1 in 5 Infostealer Infections Will Expose Enterprise Creds
Flare research finds enterprise identity compromise doubled in 2025, with Microsoft Entra ID appearing in 79% of logs. Session cookies enable MFA bypass at scale.
Enterprise identity exposure from infostealer infections doubled throughout 2025, climbing from roughly 6% of infections in early 2024 to nearly 14% by year's end. If the trend continues, one in five infostealer infections could yield corporate SSO or identity provider credentials by Q3 2026, according to research Flare published on February 2.
The findings come from analysis of 18.7 million infostealer logs collected during 2025. Flare identified 2.05 million logs containing enterprise identity credentials—a number that should alarm security teams who assumed consumer-focused malware posed limited corporate risk.
Microsoft Entra ID Dominates Exposure
Microsoft Entra ID (formerly Azure Active Directory) appeared in 79% of enterprise identity logs, making it the most impacted identity provider by a substantial margin. The concentration reflects both Microsoft's market dominance in enterprise identity and the corresponding attention from infostealer operators.
More than 18% of logs exposed credentials for multiple identity providers. An employee infected at home might have credentials for their corporate Entra ID tenant, a client's Okta instance, and various SaaS applications—all captured in a single infostealer session. The multi-provider exposure amplifies breach impact exponentially.
Session Cookies: The MFA Killer
The research identified 1.17 million logs containing both credentials and active session cookies. This combination enables immediate account access with MFA bypass—attackers import the session into their browser and skip authentication entirely.
Session hijacking through stolen cookies isn't theoretical. We've covered multiple campaigns where browser-based malware prioritized cookie theft precisely because cookies render MFA irrelevant. The Flare numbers quantify the scale: over a million opportunities for session hijacking across enterprise environments.
For organizations that invested heavily in MFA as their primary defense, this represents a concerning bypass. Phishing-resistant MFA like FIDO2 hardware keys can't be replayed, but session cookies can—and infostealers grab them automatically.
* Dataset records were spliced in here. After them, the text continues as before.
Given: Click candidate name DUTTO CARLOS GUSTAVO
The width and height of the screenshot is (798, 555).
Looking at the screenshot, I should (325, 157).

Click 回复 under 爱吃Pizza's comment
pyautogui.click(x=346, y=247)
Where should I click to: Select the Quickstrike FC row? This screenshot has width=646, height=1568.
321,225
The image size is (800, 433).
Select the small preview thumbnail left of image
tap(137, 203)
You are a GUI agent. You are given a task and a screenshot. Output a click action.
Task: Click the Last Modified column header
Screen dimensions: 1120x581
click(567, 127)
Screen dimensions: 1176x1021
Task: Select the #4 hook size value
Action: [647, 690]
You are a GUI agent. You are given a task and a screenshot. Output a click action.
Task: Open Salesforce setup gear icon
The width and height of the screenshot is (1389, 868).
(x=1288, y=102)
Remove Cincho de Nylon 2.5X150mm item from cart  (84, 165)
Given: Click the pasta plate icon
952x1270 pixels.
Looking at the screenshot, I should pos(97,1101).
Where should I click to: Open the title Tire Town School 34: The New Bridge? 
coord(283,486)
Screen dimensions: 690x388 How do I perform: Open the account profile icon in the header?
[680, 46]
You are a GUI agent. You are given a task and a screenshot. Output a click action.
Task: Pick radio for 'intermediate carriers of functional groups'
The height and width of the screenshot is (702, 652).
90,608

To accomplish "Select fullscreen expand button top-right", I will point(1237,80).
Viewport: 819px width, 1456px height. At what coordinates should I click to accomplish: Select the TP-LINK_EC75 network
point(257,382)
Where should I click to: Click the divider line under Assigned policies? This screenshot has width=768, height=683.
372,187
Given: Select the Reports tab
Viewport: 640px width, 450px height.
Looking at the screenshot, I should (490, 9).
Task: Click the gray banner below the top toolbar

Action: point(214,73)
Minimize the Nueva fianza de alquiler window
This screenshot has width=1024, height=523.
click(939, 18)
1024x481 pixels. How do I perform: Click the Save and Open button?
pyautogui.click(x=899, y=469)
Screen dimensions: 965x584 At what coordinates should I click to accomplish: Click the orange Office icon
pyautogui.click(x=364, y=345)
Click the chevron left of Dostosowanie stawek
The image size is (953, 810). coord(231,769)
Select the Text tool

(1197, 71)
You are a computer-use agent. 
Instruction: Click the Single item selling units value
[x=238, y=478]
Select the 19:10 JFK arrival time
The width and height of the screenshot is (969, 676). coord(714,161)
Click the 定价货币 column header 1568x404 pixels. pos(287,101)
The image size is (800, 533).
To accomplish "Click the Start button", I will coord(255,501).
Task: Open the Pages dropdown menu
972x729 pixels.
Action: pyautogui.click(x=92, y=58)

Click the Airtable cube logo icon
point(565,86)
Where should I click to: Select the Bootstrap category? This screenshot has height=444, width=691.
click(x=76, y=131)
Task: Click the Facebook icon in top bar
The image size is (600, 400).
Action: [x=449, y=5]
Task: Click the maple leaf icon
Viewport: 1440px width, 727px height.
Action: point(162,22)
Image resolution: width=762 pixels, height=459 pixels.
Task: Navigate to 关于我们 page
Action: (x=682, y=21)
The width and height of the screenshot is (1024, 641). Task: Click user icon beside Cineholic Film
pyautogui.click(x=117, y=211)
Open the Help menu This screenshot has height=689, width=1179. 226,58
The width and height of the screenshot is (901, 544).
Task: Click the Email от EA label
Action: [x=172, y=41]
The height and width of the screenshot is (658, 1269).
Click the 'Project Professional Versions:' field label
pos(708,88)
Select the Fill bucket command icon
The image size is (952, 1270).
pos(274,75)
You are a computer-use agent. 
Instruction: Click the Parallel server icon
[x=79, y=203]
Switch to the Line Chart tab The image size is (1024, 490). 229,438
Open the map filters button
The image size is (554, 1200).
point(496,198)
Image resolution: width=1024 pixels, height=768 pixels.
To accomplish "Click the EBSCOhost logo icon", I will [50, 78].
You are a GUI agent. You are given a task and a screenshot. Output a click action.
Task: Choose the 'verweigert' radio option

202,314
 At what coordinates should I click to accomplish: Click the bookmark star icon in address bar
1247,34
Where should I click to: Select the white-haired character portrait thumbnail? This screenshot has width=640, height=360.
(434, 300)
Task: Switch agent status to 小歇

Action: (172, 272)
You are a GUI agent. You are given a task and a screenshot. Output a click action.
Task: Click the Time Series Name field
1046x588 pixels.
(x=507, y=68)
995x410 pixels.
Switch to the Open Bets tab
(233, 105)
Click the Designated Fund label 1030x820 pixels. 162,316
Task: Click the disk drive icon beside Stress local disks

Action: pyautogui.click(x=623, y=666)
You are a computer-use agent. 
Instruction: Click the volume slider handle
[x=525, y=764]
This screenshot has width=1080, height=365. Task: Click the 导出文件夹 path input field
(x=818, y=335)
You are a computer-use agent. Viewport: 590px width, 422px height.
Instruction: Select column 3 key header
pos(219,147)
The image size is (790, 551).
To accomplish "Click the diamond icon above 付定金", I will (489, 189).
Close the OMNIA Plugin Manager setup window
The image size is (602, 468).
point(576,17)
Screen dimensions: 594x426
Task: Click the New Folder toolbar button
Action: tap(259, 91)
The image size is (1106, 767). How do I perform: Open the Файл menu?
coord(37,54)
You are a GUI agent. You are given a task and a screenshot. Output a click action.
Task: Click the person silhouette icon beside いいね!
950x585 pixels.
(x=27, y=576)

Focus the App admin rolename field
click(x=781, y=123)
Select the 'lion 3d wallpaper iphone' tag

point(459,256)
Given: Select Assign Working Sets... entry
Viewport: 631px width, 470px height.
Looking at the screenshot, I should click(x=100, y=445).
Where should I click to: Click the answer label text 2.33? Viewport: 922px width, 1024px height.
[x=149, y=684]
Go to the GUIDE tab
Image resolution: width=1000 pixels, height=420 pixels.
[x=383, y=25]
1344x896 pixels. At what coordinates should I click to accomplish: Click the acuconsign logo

Attackers Shifting to High-Value Targets
Overall infostealer infections declined 20% year-over-year, but enterprise credential theft increased. Flare interprets this as strategic targeting: operators are concentrating on higher-value victims rather than casting a wider net.
The economics support this shift. Consumer credentials sell for cents on dark web markets. Corporate SSO access—especially to organizations in healthcare, finance, or government—commands premium prices. A single enterprise log containing credentials, cookies, and VPN configurations can be worth thousands of dollars to initial access brokers who resell to ransomware operators.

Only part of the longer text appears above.